Exercise instructions ▸ Return every line from the one with "alex.mowat@gov.scot (28, 2404)" through the one with "Anmelden (1193, 36)", inclusive, exactly as it appears below.

Listed records ▸
::::

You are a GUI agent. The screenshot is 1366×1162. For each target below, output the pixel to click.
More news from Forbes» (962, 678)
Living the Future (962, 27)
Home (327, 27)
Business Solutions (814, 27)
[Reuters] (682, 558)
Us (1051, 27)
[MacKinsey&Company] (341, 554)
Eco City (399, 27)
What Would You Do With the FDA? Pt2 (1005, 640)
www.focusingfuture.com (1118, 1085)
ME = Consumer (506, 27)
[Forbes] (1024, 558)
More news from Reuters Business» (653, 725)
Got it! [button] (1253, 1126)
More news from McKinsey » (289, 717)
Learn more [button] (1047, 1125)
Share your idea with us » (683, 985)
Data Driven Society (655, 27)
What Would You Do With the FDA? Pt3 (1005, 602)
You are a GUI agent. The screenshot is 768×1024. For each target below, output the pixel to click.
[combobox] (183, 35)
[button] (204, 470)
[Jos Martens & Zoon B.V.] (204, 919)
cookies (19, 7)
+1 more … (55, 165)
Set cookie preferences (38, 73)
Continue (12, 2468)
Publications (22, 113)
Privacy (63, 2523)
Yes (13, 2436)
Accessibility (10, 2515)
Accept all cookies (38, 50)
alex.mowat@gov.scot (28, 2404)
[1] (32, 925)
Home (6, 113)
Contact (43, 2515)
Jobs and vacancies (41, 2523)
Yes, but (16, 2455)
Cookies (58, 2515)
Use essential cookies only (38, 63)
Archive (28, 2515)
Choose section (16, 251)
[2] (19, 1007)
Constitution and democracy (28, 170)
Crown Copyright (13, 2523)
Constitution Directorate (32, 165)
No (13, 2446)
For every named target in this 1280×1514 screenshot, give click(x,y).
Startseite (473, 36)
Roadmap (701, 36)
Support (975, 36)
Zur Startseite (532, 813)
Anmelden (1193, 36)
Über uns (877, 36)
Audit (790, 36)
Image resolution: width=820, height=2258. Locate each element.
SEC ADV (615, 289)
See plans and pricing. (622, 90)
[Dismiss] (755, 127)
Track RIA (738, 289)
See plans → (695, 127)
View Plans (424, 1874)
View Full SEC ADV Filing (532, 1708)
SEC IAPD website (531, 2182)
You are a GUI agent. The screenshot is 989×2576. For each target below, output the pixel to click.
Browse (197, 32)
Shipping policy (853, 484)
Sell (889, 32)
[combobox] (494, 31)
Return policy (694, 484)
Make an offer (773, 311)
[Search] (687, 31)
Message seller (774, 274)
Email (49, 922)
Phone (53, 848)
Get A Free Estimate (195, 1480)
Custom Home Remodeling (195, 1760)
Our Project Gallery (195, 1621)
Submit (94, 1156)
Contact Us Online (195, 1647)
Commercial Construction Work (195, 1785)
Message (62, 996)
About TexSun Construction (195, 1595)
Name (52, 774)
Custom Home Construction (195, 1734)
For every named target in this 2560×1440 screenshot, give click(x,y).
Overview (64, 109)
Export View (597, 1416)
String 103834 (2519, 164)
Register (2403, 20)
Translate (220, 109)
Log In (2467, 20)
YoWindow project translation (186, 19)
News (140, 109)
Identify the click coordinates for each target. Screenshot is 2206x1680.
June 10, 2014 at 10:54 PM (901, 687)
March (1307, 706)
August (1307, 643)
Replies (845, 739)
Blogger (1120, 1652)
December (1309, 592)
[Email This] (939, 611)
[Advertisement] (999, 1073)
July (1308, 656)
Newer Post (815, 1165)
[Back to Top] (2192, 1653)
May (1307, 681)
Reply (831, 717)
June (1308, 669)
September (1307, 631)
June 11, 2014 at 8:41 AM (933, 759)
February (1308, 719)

::::

Final answer ▸
alex.mowat@gov.scot (28, 2404)
[1] (32, 925)
Home (6, 113)
Contact (43, 2515)
Jobs and vacancies (41, 2523)
Yes, but (16, 2455)
Cookies (58, 2515)
Use essential cookies only (38, 63)
Archive (28, 2515)
Choose section (16, 251)
[2] (19, 1007)
Constitution and democracy (28, 170)
Crown Copyright (13, 2523)
Constitution Directorate (32, 165)
No (13, 2446)
For every named target in this 1280×1514 screenshot, give click(x,y).
Startseite (473, 36)
Roadmap (701, 36)
Support (975, 36)
Zur Startseite (532, 813)
Anmelden (1193, 36)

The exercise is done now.